__Líneas de datos__:
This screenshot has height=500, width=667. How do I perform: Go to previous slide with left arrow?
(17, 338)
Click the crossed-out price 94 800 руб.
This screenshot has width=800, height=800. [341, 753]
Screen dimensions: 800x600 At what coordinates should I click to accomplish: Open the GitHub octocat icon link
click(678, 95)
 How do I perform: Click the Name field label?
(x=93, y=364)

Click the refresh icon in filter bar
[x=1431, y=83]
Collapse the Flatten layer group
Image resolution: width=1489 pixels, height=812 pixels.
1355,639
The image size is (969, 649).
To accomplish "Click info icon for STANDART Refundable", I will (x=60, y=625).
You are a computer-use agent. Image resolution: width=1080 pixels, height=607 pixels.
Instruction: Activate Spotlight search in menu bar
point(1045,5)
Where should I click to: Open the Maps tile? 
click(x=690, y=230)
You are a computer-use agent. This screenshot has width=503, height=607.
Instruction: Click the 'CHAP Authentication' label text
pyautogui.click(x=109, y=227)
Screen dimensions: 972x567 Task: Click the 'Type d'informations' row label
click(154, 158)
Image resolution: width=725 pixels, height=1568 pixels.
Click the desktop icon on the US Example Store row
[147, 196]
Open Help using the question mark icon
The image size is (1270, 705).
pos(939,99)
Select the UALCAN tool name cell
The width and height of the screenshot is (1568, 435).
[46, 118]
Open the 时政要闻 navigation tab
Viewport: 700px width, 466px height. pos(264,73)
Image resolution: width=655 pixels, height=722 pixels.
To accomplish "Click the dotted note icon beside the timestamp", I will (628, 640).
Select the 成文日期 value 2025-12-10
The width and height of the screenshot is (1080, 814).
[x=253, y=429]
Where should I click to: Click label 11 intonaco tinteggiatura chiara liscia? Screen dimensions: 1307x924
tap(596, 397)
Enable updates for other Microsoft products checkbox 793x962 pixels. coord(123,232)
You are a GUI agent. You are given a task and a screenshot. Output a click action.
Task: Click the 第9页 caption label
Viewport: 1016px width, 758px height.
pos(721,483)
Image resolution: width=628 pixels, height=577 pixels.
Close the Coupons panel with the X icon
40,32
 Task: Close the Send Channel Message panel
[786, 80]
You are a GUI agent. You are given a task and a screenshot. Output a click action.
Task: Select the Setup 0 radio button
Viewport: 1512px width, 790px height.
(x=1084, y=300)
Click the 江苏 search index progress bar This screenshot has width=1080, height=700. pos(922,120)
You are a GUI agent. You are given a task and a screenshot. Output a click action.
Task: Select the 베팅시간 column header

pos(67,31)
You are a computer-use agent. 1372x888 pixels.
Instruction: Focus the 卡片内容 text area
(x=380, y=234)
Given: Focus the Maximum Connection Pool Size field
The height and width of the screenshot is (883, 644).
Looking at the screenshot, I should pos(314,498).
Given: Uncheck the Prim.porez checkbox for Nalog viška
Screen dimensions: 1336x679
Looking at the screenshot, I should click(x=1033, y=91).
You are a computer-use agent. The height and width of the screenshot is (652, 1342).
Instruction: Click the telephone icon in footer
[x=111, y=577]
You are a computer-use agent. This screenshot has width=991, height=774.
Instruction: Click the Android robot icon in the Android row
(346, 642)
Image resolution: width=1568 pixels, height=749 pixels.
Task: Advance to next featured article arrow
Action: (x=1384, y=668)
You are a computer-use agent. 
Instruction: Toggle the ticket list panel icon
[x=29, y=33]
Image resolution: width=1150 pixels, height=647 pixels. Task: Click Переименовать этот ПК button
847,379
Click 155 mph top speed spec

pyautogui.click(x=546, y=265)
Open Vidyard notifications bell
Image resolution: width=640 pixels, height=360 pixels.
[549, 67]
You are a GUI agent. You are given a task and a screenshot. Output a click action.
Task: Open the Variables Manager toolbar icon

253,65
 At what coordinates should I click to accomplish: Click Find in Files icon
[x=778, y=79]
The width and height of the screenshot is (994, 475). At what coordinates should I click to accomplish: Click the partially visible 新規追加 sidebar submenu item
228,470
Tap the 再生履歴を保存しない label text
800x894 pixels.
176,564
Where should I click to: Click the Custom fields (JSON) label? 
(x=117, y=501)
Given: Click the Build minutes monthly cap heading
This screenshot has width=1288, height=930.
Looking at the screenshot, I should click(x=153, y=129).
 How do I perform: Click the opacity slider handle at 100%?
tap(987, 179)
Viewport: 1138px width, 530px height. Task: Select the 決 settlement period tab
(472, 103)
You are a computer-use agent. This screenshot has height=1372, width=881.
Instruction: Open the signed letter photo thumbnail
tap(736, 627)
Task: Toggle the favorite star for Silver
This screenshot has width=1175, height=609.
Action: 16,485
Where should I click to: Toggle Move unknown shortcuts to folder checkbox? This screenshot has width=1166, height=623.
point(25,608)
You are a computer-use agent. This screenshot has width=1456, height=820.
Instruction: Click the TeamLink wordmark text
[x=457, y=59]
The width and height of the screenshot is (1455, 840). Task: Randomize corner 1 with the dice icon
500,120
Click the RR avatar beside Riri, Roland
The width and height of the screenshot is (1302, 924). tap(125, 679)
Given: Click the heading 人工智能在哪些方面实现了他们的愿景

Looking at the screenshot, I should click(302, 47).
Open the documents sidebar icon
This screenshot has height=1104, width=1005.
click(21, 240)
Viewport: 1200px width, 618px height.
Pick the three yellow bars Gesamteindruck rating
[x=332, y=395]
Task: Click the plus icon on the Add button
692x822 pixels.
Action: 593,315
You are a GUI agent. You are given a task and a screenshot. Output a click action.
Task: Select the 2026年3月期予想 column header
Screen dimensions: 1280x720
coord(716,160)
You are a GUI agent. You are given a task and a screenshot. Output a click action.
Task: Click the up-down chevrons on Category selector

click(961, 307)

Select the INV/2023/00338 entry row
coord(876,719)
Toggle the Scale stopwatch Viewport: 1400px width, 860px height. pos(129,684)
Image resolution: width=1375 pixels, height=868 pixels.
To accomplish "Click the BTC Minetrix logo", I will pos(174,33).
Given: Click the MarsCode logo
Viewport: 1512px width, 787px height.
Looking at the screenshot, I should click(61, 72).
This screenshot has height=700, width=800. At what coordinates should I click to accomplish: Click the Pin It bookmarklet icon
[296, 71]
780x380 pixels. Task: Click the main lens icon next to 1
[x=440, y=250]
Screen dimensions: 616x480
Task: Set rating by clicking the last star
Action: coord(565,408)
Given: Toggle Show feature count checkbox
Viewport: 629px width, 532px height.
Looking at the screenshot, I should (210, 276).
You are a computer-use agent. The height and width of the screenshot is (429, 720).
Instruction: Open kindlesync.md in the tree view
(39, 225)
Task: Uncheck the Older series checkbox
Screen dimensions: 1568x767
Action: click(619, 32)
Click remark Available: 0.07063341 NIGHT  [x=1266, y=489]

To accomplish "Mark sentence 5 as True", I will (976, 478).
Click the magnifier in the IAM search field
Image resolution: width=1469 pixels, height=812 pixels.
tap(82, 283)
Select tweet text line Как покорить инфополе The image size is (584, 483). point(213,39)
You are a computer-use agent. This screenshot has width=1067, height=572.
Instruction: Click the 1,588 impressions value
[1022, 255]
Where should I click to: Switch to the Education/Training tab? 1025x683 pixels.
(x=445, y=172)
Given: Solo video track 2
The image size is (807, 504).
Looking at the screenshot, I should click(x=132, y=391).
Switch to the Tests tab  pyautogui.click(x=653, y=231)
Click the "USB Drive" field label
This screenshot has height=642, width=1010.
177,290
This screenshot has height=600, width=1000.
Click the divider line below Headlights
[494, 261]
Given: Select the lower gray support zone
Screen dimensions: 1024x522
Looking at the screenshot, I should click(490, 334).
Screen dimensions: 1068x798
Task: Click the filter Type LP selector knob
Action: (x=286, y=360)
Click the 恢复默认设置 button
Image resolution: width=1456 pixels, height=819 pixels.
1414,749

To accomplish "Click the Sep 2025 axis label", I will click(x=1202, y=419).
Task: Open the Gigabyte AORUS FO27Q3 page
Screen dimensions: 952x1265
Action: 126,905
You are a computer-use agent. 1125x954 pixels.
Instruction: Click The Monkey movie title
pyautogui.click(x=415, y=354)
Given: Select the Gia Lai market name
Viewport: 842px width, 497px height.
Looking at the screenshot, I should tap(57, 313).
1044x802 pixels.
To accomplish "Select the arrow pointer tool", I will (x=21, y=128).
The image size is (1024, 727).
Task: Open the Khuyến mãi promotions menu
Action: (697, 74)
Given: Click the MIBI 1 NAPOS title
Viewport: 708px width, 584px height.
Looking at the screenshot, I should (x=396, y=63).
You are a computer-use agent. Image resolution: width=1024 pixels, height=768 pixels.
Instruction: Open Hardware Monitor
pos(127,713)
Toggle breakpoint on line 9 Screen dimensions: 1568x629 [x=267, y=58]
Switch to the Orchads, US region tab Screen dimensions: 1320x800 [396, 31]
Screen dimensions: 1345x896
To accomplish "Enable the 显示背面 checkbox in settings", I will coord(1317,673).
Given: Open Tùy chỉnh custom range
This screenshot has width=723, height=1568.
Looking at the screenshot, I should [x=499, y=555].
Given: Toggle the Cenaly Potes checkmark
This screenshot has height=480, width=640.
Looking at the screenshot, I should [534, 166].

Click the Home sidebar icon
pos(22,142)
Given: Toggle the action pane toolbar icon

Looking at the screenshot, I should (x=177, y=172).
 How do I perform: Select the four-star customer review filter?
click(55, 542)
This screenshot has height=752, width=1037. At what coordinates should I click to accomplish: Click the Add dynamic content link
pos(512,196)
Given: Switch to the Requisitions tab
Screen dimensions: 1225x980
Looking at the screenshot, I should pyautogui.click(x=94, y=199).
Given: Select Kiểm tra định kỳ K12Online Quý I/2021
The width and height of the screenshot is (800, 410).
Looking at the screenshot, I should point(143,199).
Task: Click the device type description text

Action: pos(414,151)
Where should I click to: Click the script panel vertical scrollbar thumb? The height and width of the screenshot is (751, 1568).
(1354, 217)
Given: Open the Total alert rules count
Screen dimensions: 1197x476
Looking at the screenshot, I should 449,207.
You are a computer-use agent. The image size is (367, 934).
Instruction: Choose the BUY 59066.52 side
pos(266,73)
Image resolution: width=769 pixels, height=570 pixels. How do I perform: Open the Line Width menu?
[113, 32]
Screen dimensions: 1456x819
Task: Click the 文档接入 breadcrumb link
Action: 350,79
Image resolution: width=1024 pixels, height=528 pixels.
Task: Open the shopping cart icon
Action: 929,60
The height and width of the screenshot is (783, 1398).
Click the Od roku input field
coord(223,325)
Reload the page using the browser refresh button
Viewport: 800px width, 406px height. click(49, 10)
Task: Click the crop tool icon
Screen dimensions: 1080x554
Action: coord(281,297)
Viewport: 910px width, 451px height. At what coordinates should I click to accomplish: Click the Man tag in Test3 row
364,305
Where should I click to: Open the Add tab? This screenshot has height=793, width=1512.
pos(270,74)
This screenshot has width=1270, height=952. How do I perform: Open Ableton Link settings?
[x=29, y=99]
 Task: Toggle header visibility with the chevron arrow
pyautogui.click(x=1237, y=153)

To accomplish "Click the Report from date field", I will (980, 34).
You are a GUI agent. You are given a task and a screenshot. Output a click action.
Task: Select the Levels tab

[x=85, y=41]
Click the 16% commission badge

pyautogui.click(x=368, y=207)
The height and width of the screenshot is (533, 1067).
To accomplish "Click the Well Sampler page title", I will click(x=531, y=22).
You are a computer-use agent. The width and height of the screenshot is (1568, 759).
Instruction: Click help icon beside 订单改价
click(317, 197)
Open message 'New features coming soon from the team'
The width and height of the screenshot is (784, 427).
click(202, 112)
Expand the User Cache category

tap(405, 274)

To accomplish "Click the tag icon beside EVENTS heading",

__Requisitos del ejercicio__:
¿Podrías presentar como una lista JSON de cadenas las líneas del material desde la que contiene "The width and height of the screenshot is (994, 475)." hasta la que contiene "Action: 593,315", ambas incluidas? Usa una cadena por línea y omite las líneas vacías.

__Resultado del ejercicio__:
[
  "The width and height of the screenshot is (994, 475). At what coordinates should I click to accomplish: Click the partially visible 新規追加 sidebar submenu item",
  "228,470",
  "Tap the 再生履歴を保存しない label text",
  "800x894 pixels.",
  "176,564",
  "Where should I click to: Click the Custom fields (JSON) label? ",
  "(x=117, y=501)",
  "Given: Click the Build minutes monthly cap heading",
  "This screenshot has width=1288, height=930.",
  "Looking at the screenshot, I should click(x=153, y=129).",
  " How do I perform: Click the opacity slider handle at 100%?",
  "tap(987, 179)",
  "Viewport: 1138px width, 530px height. Task: Select the 決 settlement period tab",
  "(472, 103)",
  "You are a computer-use agent. This screenshot has height=1372, width=881.",
  "Instruction: Open the signed letter photo thumbnail",
  "tap(736, 627)",
  "Task: Toggle the favorite star for Silver",
  "This screenshot has width=1175, height=609.",
  "Action: 16,485",
  "Where should I click to: Toggle Move unknown shortcuts to folder checkbox? This screenshot has width=1166, height=623.",
  "point(25,608)",
  "You are a computer-use agent. This screenshot has width=1456, height=820.",
  "Instruction: Click the TeamLink wordmark text",
  "[x=457, y=59]",
  "The width and height of the screenshot is (1455, 840). Task: Randomize corner 1 with the dice icon",
  "500,120",
  "Click the RR avatar beside Riri, Roland",
  "The width and height of the screenshot is (1302, 924). tap(125, 679)",
  "Given: Click the heading 人工智能在哪些方面实现了他们的愿景",
  "Looking at the screenshot, I should click(302, 47).",
  "Open the documents sidebar icon",
  "This screenshot has height=1104, width=1005.",
  "click(21, 240)",
  "Viewport: 1200px width, 618px height.",
  "Pick the three yellow bars Gesamteindruck rating",
  "[x=332, y=395]",
  "Task: Click the plus icon on the Add button",
  "692x822 pixels.",
  "Action: 593,315"
]